The US Food and Drug Administration on Wednesday opened an inspection office in Beijing to help China export safer products to America and the world an to boost consumer confidence in products imported from China, reports the LA Times.
The new FDA field office, one of three to be opened in China, is the first outside the U.S. and comes during a dip in U.S. consumer confidence in Chinese-made products after reports of counterfeit drugs, melamine-laced milk and toys covered in potentially lethal lead paint.
Chinese officials urged the U.S. to lift new restrictions on imported foods from China, insisting that Beijing has taken effective measures to improve food safety standards since the recent tainted-milk scandal that killed four children and sickened tens of thousands of people.

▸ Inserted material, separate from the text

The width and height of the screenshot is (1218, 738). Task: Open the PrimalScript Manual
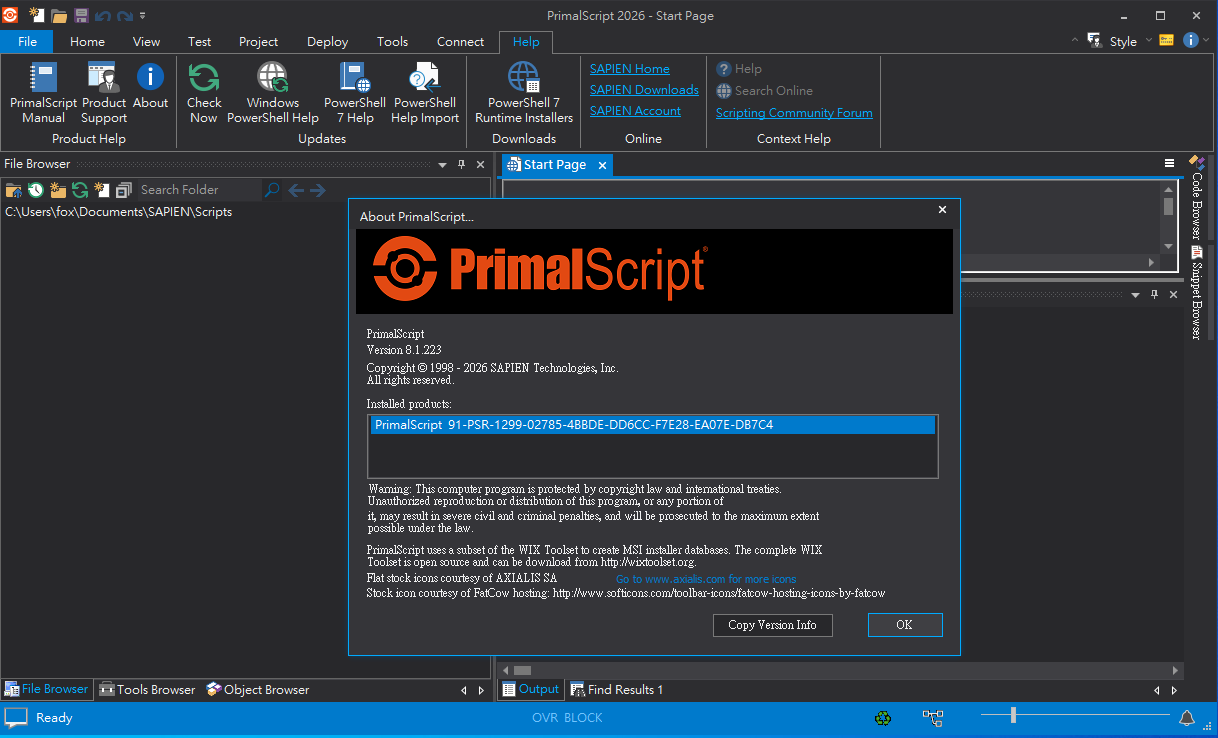tap(43, 92)
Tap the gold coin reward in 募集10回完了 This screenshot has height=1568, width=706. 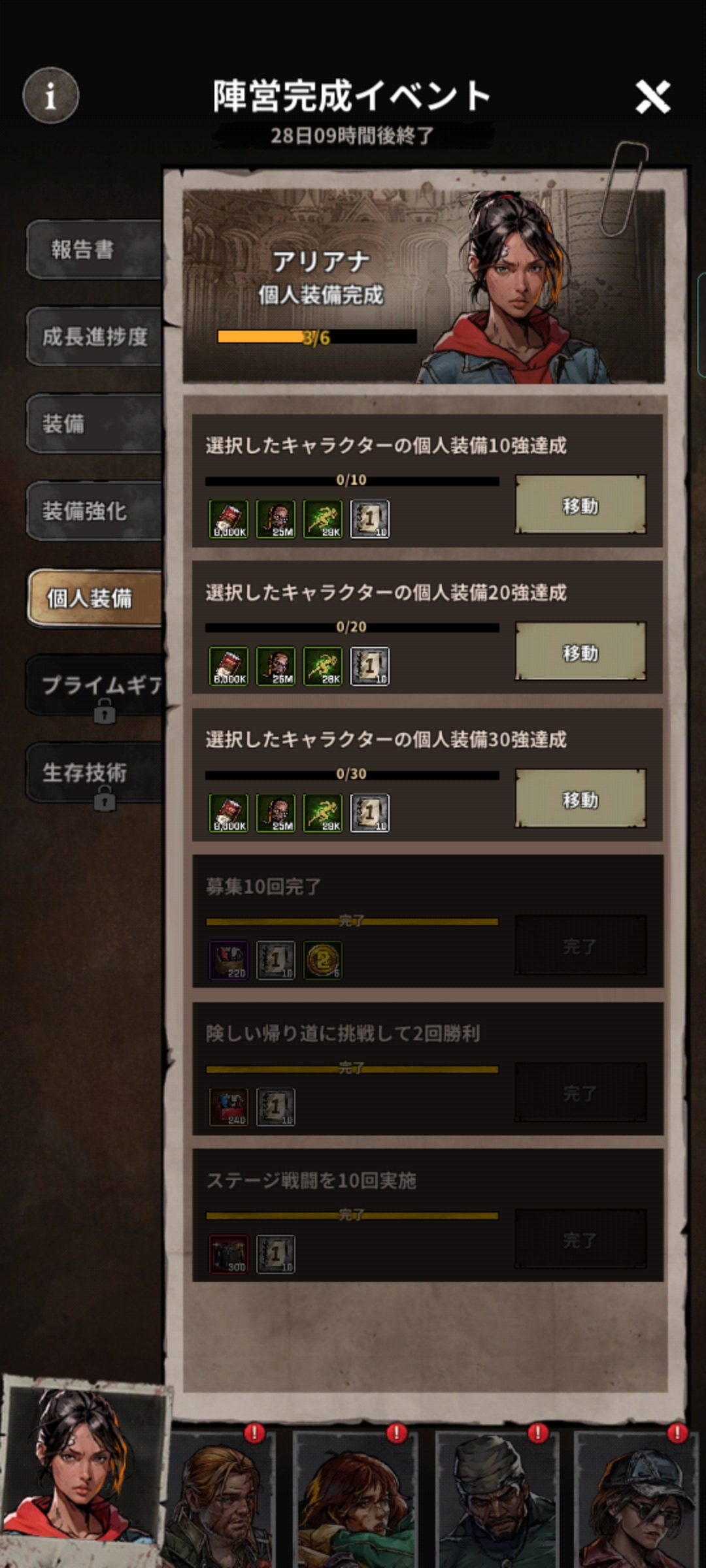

Last year, the U.S. imported $321.5 billion in Chinese products, establishing China as America’s second-largest trading partner after Canada.
FDA Commissioner Dr. Andrew C. von Eschenbach said: We’re not here to superimpose our system on China…We’re here to be partners and collaborators, and offer our expertise as they request it. But consumers want to know the products they use are safe and are subjected to rigorous scrutiny. This will help ensure that.” James Rice, head of the China operations of Tyson Foods Inc said, “These FDA officials here are not going to inspect everything coming from China into the U.S. But it’s better than nothing.”
The U.S. hopes to work with China as part of a global product safety strategy that would eventually involve opening similar inspection offices in India, South America, Europe and the Middle East, U.S. Health and Human Services Secretary Mike Leavitt told a gathering of Chinese manufacturers.